* [Provided text]
Gold is only valuable because we say so. Whether it regards the gift (or curse) of King Midas, huge piles of gold bars stashed in a hidden cave in the desert, or a pirate’s chest overflowing with coins, we have been producing imagery glorifying gold and telling ourselves stories about it for millennia. A perceptive episode of The Twilight Zone, “The Rip Van Winkle Caper,” tells the story of a group of bandits who put themselves in suspended animation for one hundred years under the assumption that upon reawakening, the value of their recently stolen mounds of gold will have increased by a tremendous amount, allowing them to live like kings. As characteristic of the show, twists ensue that demonstrate how the value we place on gold is a cultural construct rooted in time and place.

Image courtesy of Bjørn Christian Tørrissen;  (CC BY-SA 3.0); http://commons.wikimedia.org/wiki/File:Tuthankhamun_Egyptian_Museum.jpg

The striking death mask of the legendary King Tut. Courtesy of Bjorn Christian Torrissen via Wikipedia

Diamonds are also among the most highly coveted objects on Earth. In this case, the global cache is actually quite far from drying up. Rather, this industry is dominated by corporate control and its imposition of artificial scarcity. Several particularly large and powerful diamond companies have corked the bottleneck where diamonds enter the distribution channels. By opening and closing the gates as they see fit, they control the amount of diamonds that enter the market, enabling them to drastically increase the going rates for the stone; the rarity that consumers perceive is fabricated. Because of this concept, arguments that diamonds are running low are relative.

* [What is expected] Please answer from the passage on gold and diamonds: for how long do the bandits in "The Rip Van Winkle Caper" put themselves in suspended animation?

Word and item position data
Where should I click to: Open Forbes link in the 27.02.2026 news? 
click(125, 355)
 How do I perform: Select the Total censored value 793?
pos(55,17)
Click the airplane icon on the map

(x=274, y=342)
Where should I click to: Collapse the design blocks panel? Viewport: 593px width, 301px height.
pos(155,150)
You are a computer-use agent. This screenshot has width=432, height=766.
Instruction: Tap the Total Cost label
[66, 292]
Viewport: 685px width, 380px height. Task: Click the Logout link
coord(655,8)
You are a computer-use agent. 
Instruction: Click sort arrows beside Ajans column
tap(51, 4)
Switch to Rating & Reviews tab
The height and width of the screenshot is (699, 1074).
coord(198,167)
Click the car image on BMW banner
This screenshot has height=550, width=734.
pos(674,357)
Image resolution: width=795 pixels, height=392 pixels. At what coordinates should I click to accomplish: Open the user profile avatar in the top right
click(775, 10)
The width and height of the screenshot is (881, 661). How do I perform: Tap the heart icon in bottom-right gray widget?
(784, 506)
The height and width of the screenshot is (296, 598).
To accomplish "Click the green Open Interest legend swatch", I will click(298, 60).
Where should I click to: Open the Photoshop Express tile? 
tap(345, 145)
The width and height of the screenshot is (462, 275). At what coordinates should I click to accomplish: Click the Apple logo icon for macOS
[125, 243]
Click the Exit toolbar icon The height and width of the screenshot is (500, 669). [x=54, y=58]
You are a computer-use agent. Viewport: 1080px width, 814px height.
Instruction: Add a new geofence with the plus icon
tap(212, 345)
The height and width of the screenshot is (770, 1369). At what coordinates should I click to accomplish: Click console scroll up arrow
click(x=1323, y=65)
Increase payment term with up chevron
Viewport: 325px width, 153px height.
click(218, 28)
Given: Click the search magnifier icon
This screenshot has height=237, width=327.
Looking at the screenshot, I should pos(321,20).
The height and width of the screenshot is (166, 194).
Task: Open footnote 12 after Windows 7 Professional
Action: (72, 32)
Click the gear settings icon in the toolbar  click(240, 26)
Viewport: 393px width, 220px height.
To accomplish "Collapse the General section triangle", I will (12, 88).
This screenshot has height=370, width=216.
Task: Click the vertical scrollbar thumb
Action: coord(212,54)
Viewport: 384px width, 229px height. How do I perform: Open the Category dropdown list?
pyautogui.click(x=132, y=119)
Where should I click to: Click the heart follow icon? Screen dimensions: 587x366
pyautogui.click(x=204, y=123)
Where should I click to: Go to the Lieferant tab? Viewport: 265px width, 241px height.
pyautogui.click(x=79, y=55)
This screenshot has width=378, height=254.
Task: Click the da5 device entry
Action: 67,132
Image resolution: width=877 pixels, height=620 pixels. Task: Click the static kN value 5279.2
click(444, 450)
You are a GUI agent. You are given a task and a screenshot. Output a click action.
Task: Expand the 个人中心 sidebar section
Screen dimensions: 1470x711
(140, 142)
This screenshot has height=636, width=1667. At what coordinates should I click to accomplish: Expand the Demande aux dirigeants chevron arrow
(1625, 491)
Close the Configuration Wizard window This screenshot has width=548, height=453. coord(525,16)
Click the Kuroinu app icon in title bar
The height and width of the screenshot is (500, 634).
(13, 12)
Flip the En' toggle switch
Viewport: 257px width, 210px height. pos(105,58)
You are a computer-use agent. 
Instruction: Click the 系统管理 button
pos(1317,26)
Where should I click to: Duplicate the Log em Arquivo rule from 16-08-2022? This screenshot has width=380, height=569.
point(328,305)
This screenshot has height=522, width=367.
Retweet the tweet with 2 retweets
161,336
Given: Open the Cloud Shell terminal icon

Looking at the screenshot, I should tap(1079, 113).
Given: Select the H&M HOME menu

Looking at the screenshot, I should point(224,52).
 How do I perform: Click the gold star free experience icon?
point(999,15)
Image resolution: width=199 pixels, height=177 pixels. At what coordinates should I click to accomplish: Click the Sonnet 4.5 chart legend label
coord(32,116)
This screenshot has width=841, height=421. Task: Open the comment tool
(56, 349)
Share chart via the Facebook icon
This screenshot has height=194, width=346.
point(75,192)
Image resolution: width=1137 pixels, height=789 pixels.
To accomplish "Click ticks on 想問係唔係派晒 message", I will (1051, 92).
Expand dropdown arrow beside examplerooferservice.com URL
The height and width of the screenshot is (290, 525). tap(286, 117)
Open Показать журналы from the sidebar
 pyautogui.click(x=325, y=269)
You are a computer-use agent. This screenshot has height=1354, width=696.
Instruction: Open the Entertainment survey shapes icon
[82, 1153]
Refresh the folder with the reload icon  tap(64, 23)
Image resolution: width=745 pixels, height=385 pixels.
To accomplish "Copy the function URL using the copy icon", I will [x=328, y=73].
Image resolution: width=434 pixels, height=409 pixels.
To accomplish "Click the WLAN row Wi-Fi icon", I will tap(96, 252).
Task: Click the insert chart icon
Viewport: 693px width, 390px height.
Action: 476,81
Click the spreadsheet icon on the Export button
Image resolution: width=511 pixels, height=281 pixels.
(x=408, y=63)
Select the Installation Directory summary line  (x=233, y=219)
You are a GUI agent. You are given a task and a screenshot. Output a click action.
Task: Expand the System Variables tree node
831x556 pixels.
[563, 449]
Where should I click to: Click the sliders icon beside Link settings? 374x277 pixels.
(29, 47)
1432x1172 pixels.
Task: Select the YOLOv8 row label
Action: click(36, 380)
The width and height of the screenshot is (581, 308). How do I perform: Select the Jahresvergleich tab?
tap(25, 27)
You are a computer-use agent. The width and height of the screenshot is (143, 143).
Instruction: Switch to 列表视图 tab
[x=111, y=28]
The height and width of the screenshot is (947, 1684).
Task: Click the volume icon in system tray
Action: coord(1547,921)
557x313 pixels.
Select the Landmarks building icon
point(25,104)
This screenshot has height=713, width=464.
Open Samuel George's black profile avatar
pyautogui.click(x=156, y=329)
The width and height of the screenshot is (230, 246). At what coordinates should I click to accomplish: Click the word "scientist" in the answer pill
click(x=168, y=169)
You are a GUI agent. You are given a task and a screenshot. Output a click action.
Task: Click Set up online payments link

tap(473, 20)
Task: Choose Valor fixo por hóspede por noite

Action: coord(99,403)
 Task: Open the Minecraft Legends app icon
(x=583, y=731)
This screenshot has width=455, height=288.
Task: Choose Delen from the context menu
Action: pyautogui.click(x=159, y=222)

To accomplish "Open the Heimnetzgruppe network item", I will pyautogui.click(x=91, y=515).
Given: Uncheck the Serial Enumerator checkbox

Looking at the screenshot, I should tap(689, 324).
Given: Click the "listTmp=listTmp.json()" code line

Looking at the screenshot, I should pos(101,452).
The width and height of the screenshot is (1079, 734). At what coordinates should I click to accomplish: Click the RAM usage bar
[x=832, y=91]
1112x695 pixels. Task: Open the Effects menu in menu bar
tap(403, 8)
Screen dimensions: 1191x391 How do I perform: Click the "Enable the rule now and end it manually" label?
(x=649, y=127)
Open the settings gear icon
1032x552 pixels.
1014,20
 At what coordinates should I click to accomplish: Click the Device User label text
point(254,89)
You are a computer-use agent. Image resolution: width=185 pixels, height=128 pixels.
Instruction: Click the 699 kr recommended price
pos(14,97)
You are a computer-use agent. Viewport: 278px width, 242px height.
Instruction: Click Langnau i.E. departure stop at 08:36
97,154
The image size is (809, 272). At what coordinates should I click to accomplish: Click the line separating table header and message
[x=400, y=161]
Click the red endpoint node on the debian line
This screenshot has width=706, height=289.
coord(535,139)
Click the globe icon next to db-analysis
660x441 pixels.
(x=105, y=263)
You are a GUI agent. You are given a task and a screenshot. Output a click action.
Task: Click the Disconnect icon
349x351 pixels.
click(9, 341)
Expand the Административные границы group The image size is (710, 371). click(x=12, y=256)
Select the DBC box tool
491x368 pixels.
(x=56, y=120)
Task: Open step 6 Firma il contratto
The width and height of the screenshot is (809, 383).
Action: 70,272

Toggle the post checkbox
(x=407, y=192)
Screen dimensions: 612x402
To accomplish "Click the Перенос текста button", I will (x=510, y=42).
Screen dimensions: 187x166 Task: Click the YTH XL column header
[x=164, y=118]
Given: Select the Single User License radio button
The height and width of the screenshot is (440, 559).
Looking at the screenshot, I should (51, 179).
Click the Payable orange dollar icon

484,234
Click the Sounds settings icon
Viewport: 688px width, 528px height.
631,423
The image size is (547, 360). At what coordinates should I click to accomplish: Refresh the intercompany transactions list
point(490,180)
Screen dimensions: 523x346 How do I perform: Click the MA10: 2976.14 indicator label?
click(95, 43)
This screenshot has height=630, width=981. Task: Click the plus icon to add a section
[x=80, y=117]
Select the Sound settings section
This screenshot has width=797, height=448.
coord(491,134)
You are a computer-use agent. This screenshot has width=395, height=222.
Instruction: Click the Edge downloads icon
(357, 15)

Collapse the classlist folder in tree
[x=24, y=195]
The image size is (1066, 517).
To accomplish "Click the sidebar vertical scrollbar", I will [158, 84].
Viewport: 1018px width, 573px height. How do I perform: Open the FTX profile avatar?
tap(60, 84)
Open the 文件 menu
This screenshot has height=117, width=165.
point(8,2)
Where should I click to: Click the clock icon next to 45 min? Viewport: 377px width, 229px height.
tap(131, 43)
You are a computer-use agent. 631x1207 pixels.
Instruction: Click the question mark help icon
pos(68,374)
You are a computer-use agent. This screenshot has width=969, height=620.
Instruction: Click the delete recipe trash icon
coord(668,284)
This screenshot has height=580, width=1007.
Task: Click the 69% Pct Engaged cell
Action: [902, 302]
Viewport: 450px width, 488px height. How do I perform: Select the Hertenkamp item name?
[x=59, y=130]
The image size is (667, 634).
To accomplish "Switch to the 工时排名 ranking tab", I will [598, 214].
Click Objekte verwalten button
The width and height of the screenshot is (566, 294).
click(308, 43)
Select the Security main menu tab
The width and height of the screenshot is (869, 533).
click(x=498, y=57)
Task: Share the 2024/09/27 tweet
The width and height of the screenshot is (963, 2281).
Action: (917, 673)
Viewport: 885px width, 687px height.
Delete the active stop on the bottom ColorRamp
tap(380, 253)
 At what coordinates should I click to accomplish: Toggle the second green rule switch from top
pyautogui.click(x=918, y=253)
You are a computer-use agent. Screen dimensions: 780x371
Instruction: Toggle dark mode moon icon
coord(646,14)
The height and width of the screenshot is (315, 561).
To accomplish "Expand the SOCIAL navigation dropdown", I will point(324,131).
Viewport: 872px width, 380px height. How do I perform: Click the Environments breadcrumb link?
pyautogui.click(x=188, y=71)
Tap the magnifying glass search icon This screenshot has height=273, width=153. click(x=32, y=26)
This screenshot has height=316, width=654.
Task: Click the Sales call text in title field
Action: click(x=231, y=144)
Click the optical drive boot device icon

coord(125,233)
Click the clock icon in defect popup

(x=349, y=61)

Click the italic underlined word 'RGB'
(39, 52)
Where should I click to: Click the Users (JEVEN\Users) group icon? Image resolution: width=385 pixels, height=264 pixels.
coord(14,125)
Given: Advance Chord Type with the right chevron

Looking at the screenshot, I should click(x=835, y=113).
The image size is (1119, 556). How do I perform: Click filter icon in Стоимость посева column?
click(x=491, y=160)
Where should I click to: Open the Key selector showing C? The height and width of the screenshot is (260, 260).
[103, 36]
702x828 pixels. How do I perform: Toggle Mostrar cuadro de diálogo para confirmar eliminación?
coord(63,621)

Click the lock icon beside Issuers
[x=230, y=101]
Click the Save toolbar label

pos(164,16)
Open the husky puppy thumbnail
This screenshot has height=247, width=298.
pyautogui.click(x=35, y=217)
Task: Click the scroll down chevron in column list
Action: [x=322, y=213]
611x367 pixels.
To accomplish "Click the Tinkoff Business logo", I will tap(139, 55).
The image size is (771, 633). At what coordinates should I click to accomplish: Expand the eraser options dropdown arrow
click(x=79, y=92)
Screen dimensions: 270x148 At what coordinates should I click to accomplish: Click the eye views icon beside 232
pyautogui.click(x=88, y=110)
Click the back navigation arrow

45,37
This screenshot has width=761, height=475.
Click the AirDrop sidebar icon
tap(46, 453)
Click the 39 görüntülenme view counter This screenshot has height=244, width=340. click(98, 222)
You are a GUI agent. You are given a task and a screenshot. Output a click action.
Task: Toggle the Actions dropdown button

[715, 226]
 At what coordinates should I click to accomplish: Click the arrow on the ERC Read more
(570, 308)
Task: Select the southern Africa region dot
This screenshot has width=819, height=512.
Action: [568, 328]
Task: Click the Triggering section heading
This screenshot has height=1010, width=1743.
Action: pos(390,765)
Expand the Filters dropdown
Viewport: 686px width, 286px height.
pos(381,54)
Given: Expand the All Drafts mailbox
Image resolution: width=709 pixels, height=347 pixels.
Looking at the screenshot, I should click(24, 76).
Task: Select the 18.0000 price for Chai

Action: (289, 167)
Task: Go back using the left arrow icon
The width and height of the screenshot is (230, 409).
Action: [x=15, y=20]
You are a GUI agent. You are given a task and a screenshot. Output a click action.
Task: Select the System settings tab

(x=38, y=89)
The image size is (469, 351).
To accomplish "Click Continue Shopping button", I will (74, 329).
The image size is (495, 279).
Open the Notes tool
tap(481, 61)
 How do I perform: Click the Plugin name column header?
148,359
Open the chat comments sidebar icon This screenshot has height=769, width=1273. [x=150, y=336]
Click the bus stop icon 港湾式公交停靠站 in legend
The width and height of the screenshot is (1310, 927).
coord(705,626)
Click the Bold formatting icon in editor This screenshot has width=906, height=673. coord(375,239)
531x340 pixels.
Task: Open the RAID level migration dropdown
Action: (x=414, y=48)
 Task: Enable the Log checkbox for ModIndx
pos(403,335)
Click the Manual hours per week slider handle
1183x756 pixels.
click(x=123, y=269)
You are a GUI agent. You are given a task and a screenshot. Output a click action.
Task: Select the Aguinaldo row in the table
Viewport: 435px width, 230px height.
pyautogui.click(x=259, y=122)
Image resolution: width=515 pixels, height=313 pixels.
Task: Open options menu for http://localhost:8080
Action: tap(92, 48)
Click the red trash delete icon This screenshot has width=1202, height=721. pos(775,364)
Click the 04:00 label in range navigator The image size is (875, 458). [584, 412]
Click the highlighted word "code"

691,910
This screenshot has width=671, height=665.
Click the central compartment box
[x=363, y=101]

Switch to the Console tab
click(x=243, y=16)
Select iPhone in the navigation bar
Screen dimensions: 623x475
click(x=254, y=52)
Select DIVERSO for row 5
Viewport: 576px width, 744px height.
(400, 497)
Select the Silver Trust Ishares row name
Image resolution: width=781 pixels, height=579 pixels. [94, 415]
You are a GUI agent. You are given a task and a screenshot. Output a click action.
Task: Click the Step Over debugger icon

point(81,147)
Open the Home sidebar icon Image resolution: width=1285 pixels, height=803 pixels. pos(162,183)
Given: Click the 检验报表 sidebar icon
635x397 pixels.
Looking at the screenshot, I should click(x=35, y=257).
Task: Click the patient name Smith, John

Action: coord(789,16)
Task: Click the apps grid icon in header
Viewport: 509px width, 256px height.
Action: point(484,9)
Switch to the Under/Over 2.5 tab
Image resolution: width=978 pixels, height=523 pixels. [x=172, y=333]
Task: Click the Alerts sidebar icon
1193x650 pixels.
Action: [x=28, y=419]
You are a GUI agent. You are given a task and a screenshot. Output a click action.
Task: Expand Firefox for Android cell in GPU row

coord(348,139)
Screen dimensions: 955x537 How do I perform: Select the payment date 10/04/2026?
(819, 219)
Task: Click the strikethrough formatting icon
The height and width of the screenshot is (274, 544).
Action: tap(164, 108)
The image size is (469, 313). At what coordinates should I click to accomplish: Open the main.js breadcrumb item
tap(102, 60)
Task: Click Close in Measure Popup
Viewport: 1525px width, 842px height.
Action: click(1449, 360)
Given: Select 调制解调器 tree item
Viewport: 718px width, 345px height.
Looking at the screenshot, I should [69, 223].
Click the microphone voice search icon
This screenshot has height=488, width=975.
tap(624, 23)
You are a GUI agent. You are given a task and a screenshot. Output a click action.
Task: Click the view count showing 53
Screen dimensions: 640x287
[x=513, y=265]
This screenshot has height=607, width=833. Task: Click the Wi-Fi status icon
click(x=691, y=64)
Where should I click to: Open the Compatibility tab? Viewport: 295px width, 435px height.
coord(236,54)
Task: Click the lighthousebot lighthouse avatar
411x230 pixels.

* [Full solution] One hundred years.